◆ Testo scelto
--------------------

Nel 2021 l'agricoltura che l'anno precedente si era distinta come uno dei settori meno penalizzati dal lockdown, non ha beneficiato del generale clima di ripresa che ha caratterizzato il secondo anno della pandemia.
Il settore agricolo e agroalimentare nella fase della crisi pandemica
Dall’inizio della pandemia la filiera produttiva del settore dell’agricoltura, silvicoltura e pesca non ha subito interruzioni di rilievo: le attività collegate alla coltivazione e alla pesca sono state incluse, pur con alcune differenziazioni, tra quelle ritenute necessarie e, quindi, a esse non sono stati applicati i divieti imposti per le altre attività di produzione o di scambio al fine di contenere la diffusione del contagio.
Garantire la sicurezza alimentare ha costituito, infatti, una delle priorità fondamentali dei governi e della Commissione europea. Tuttavia anche il settore primario si è dovuto scontrare con le complessità all'interno delle catene logistiche, le restrizioni alla libertà di movimento, la significativa carenza di risorse umane (soprattutto di immigrati impossibilitati a raggiungere i luoghi delle produzioni stagionali) nonché con la caduta generalizzata del reddito dei consumatori. Il settore nel 2020 ha perso l’1,8% della produzione e il 4,7% del valore aggiunto in volume, a fronte di un calo dell’8,8% registrato per l’intera economia nazionale.
La crisi ha danneggiato soprattutto le attività secondarie, primo fra tutti il comparto agrituristico. Anche il settore della pesca nel 2020 ha subito un pesante ridimensionamento (-19,9% di produzione e -26,8% di valore aggiunto in volume).
Nel 2021, poi, l’agricoltura non ha beneficiato della ripresa dell’economia nazionale poiché fortemente colpita da fattori climatici avversi: i volumi produttivi sono infatti ulteriormente diminuiti (-0,4%) e il rilevante incremento dei costi di produzione ha indotto un nuovo calo del valore aggiunto dello 0,8%. Ciononostante segnali positivi sono arrivati dai dati su occupazione e redditi agricoli; anche il comparto agroalimentare ha segnato una crescita in volume del 2,4%.

--------------------

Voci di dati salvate
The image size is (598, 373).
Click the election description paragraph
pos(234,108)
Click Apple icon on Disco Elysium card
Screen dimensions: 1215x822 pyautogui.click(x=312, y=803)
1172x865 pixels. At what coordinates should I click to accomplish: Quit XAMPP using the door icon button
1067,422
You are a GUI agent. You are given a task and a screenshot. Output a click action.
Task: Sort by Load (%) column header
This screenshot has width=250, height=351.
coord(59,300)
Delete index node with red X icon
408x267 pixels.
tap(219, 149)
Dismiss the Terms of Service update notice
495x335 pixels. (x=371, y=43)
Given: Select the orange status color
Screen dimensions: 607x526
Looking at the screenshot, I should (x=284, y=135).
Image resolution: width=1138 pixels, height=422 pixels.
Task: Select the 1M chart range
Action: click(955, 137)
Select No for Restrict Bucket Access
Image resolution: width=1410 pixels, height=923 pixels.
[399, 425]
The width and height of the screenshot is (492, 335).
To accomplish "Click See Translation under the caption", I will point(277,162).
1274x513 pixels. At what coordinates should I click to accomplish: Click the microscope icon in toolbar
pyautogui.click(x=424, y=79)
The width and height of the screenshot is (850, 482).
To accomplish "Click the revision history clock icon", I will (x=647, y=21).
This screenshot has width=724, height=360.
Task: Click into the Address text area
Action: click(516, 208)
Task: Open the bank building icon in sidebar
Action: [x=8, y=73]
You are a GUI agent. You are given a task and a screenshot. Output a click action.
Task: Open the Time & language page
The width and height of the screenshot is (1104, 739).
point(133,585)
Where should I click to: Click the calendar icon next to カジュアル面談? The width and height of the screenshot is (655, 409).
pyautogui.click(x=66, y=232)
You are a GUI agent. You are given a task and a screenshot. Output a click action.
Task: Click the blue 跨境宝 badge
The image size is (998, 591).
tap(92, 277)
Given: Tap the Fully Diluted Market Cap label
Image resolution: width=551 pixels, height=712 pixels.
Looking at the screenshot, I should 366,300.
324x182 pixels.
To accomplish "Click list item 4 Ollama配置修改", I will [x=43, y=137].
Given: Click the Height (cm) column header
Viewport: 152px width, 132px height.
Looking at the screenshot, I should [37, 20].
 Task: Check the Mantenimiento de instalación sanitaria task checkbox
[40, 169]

--------------------

◆ Compito
In base al testo sull'agricoltura durante la pandemia, rispondi alle domande seguenti.
(a) Quale percentuale della produzione ha perso il settore nel 2020?
(b) Tra le attività secondarie, quale comparto è stato danneggiato più di tutti dalla crisi?
(c) Di quanto è cresciuto in volume il comparto agroalimentare nel 2021?

◆ Risposta
(a) L'1,8%.
(b) Il comparto agrituristico.
(c) Del 2,4%.